Give Apple some time to iNtegrate the whole world and you'll see, things will really be smooth then.
(and you can run windows too!)
posted by ddaavviidd at 6:08 PM on April 13, 2008


Out of the box it Just Works.

To be honest, this is true when you are using it with other Apple products, but when you throw in something non-apple, it can sometimes get a little dicky (if you want proof, do a search on the debacle currently going on with the Time Capsule / Apple Airport Extreme with HDD).

Having said that, I think you probably need to accept here that your beef isn't really with Apple, but with the guys that made the cheap third-party cable you bought... As shown by a few other posters here, the Apple cable DOES work, so isn't the fault on the part of the cable manufacturers, not Apple? I admit that it's not too kosher if they've changed the standard between (say) the Powerbook and the Macbook, but again it would seem the cable manufacturer should label their cable with the machines they've tested it with.. Does it actually say it works with the Macbook?

As for the rant about Apple making you buy your own cable, have you see what ALL the other manufacturers do?

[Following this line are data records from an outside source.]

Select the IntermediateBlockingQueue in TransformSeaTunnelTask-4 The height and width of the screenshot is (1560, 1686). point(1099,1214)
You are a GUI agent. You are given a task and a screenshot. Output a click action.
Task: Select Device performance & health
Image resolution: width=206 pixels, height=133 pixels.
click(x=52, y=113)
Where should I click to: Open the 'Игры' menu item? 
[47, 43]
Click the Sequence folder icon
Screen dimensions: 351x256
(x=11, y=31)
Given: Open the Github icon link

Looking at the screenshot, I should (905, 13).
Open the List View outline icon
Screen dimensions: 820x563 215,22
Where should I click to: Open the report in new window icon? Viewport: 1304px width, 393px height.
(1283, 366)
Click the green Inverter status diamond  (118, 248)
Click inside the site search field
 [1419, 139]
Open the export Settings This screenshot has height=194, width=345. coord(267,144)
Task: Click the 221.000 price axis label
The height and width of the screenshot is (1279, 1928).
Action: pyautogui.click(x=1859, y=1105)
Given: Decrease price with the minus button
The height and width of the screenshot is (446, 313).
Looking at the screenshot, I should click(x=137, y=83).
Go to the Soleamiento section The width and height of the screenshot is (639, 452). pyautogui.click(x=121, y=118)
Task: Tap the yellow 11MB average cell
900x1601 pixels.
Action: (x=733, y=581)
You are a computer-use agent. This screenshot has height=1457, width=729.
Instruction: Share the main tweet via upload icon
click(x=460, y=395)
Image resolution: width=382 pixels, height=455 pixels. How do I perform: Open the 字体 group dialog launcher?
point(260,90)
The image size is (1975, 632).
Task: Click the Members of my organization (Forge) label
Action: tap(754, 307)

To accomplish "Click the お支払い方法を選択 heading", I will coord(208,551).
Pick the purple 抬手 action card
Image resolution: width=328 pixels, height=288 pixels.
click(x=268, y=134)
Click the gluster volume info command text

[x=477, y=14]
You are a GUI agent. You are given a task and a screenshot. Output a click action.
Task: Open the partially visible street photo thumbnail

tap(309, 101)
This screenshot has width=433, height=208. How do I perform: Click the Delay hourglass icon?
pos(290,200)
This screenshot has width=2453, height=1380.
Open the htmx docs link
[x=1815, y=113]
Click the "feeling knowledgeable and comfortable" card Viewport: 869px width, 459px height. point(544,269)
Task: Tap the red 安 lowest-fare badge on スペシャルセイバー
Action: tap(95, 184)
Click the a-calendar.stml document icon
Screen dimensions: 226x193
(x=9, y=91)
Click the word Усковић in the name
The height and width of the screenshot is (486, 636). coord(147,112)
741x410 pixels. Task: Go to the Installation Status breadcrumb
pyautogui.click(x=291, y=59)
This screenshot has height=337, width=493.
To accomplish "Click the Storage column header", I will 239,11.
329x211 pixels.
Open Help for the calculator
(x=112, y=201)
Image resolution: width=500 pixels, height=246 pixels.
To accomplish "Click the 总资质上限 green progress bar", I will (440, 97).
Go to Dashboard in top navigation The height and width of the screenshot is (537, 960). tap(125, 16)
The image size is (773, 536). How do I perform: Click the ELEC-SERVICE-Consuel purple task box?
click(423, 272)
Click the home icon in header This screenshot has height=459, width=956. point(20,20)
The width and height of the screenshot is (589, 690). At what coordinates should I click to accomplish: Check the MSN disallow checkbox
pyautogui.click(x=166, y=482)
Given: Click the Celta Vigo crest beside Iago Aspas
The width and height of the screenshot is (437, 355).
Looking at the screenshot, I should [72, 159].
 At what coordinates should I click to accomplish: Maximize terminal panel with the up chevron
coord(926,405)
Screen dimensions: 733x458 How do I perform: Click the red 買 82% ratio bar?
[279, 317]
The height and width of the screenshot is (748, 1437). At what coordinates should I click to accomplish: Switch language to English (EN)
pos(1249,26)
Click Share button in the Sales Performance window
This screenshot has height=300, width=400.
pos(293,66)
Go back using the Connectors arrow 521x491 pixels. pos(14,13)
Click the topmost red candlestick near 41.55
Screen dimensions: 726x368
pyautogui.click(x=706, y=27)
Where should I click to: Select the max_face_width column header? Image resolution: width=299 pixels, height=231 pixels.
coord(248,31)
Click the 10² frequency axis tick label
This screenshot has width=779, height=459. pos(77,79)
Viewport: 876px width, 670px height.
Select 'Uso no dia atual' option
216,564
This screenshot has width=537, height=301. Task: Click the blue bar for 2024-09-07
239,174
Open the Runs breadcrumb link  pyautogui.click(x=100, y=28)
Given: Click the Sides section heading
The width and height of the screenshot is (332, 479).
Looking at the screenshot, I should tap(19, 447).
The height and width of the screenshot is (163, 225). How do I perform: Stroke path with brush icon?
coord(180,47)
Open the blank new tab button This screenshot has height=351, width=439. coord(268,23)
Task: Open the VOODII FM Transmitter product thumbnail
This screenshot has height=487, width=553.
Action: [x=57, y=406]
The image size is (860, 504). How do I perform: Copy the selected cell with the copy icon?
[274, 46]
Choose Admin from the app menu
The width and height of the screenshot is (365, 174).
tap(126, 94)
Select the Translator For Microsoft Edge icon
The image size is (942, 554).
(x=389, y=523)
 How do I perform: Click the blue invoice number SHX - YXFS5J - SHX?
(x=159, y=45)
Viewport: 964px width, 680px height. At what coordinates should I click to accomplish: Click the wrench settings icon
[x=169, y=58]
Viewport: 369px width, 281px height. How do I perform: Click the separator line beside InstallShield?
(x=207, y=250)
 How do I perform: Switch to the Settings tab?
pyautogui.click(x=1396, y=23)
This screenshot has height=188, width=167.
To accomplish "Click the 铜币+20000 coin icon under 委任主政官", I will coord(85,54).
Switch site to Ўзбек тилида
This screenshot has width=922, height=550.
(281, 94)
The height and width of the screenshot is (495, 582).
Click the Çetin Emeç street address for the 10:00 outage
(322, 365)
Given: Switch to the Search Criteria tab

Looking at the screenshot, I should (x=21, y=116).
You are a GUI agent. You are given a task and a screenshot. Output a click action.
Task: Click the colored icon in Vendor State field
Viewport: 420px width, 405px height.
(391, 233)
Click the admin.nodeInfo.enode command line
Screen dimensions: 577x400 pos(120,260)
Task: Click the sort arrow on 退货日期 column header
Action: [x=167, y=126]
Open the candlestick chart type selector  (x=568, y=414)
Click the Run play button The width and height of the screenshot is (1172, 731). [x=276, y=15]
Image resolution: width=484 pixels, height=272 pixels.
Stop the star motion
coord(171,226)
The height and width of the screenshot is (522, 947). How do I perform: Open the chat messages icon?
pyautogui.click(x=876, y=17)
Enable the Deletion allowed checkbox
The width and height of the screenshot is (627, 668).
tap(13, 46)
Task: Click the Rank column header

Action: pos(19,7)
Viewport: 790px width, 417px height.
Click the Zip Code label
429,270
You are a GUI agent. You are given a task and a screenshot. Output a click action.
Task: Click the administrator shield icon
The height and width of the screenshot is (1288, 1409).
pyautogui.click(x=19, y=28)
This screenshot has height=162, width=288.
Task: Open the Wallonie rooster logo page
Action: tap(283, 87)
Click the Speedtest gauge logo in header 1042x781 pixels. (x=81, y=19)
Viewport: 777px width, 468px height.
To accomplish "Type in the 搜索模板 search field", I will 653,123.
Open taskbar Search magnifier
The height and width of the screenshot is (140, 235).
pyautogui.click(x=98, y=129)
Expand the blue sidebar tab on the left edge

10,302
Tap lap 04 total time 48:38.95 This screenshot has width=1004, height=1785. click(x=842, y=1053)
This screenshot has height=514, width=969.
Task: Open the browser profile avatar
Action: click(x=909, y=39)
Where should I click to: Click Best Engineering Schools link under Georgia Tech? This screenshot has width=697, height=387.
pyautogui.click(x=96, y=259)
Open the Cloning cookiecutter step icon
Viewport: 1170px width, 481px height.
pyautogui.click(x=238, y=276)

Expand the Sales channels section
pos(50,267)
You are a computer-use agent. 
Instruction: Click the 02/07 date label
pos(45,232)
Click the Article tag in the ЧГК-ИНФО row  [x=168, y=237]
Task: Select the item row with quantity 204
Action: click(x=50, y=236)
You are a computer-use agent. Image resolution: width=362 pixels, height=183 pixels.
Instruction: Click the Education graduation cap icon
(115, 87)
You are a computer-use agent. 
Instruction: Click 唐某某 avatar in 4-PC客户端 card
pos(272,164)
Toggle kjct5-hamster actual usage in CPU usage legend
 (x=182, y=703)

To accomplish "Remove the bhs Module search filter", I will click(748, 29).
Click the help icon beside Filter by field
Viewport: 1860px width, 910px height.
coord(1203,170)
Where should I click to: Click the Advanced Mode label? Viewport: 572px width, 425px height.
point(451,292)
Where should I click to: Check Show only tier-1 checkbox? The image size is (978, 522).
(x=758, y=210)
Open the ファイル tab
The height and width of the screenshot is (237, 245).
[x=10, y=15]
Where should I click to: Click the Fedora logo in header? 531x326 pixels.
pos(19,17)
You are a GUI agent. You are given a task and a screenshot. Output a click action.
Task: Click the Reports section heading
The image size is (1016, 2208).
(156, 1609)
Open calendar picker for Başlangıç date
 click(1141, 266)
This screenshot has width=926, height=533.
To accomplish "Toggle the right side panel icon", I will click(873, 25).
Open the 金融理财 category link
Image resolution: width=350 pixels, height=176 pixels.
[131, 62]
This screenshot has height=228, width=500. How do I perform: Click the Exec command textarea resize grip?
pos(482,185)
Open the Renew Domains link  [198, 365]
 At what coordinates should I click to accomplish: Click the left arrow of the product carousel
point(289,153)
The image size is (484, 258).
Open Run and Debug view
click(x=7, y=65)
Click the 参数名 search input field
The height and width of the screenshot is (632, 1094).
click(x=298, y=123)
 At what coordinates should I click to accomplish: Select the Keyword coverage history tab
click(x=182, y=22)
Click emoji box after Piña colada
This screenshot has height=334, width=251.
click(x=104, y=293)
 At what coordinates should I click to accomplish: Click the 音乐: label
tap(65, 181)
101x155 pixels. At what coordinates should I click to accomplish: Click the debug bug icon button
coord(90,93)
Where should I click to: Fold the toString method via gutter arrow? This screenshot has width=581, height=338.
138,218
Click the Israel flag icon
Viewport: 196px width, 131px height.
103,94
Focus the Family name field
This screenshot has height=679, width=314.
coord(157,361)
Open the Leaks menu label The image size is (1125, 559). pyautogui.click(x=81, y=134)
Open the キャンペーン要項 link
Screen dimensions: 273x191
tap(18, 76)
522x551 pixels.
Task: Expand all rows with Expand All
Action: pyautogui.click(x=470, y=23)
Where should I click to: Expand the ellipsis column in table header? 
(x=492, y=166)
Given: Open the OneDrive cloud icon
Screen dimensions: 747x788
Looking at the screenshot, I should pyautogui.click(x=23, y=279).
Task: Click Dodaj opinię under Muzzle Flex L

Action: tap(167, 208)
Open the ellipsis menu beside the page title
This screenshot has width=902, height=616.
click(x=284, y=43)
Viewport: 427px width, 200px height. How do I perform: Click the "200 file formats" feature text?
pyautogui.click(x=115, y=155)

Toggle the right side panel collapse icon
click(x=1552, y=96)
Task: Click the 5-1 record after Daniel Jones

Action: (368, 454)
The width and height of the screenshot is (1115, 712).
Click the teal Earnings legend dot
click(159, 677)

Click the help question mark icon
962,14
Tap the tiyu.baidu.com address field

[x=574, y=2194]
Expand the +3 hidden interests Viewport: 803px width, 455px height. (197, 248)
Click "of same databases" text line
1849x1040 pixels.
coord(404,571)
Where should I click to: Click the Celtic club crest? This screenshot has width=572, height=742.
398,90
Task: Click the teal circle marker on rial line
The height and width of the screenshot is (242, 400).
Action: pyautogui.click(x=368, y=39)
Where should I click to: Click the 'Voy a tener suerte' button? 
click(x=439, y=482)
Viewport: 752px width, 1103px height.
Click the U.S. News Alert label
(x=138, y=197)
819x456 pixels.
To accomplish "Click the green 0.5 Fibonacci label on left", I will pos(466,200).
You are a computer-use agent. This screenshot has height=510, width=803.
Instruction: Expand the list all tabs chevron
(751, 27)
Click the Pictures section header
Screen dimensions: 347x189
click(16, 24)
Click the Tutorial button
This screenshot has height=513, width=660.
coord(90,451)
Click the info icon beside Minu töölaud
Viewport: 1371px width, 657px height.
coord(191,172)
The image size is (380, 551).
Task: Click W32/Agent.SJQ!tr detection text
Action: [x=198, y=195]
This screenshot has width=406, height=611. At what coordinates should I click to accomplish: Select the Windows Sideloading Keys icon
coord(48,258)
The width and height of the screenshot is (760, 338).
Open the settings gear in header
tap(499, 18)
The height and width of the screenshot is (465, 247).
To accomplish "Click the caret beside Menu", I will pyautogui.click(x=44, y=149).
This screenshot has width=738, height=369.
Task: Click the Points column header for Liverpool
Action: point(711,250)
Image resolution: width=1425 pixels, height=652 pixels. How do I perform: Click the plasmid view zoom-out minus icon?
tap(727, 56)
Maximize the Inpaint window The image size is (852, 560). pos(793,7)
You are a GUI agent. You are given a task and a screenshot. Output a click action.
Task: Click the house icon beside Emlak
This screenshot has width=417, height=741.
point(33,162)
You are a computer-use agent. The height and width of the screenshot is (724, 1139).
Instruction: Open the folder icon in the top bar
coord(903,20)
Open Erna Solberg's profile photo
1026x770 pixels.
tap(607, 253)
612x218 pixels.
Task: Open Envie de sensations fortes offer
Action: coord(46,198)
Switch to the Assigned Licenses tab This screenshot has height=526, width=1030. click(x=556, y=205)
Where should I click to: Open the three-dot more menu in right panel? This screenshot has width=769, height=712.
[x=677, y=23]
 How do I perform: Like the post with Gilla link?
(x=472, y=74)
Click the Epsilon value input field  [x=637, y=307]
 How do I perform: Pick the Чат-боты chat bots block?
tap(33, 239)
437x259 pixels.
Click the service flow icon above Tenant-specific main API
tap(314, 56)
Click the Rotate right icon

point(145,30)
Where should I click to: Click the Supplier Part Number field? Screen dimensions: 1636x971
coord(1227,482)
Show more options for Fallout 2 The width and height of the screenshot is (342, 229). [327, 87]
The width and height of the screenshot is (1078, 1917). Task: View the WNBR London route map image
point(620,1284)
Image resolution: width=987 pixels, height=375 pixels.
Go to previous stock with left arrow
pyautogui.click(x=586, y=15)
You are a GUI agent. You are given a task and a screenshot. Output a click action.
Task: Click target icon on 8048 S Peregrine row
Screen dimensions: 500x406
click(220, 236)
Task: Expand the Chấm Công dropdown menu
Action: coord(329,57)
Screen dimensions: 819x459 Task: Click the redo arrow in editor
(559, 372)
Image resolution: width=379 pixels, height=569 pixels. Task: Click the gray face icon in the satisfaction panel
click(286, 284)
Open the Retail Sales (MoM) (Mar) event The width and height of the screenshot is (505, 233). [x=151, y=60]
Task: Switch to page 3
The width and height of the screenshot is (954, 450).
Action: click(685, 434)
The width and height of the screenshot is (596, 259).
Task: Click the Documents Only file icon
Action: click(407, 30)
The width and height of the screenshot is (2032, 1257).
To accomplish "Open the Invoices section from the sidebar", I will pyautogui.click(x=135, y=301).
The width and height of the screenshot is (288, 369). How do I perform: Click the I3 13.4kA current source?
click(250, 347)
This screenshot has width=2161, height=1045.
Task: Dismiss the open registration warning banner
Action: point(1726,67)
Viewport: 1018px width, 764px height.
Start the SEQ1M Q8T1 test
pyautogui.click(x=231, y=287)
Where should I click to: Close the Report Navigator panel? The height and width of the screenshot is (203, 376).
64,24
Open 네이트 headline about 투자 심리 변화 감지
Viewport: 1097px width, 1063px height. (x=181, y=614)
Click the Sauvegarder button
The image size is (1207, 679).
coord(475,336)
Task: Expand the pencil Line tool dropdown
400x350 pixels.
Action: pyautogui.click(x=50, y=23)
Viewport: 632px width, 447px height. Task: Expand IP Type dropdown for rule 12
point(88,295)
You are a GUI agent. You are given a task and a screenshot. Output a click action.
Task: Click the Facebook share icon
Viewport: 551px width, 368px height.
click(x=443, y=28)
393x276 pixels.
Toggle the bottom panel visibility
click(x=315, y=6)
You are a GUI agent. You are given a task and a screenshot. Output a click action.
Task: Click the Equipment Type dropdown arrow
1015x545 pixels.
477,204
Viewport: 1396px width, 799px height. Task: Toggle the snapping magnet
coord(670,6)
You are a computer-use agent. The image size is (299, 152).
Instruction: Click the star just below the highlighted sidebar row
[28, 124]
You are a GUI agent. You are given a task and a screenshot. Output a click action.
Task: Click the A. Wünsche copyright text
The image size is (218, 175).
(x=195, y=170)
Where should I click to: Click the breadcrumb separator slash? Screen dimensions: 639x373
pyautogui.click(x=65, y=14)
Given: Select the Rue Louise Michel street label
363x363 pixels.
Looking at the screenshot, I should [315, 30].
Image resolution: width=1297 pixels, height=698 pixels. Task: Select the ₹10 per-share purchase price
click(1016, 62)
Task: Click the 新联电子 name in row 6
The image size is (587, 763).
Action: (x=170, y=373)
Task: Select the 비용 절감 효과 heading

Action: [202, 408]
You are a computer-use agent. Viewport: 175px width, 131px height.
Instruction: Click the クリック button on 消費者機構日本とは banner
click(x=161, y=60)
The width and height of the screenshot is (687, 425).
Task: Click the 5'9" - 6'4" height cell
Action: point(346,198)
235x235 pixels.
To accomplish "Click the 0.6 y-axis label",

How about the proprietary connections on your Creative Zen MP3 player, or your Sony recorder? Talking about Sony, how about their widely incompatible Firewire-but-not-firewire standards? All the manufacturers make you buy their cable to work their machines (even IBM with the thinkpad), so I think it's a bit unfair to single Apple out here...

But anyway, as you said, problem solved, so really it's all just academic... :)
posted by ranglin at 6:45 PM on April 13, 2008


Okay, this may be a dumb question, but the "mini-DVI-to-Composite-Video adapter" you got...

is it composite NTSC standard def, or composite HD? They aren't compatible with each other. If your adapter is turning the DVI into a composite HD signal, then it wouldn't show up on an NTSC TV.

What is the model number of that adapter, if it's not clear on your end? This is a point of confusion that I've seen at work, where we had a TV that took composite, just not the kind of composite that was being put out by the box.

This may not be an Apple problem at all.

Additionally, the Apple internal DVD player doesn't have any problems playing out to an external monitor. That's how I show clips in the film making class I teach, but, in this case, going out to a digital video projector. I'd look very closely at that adapter you have.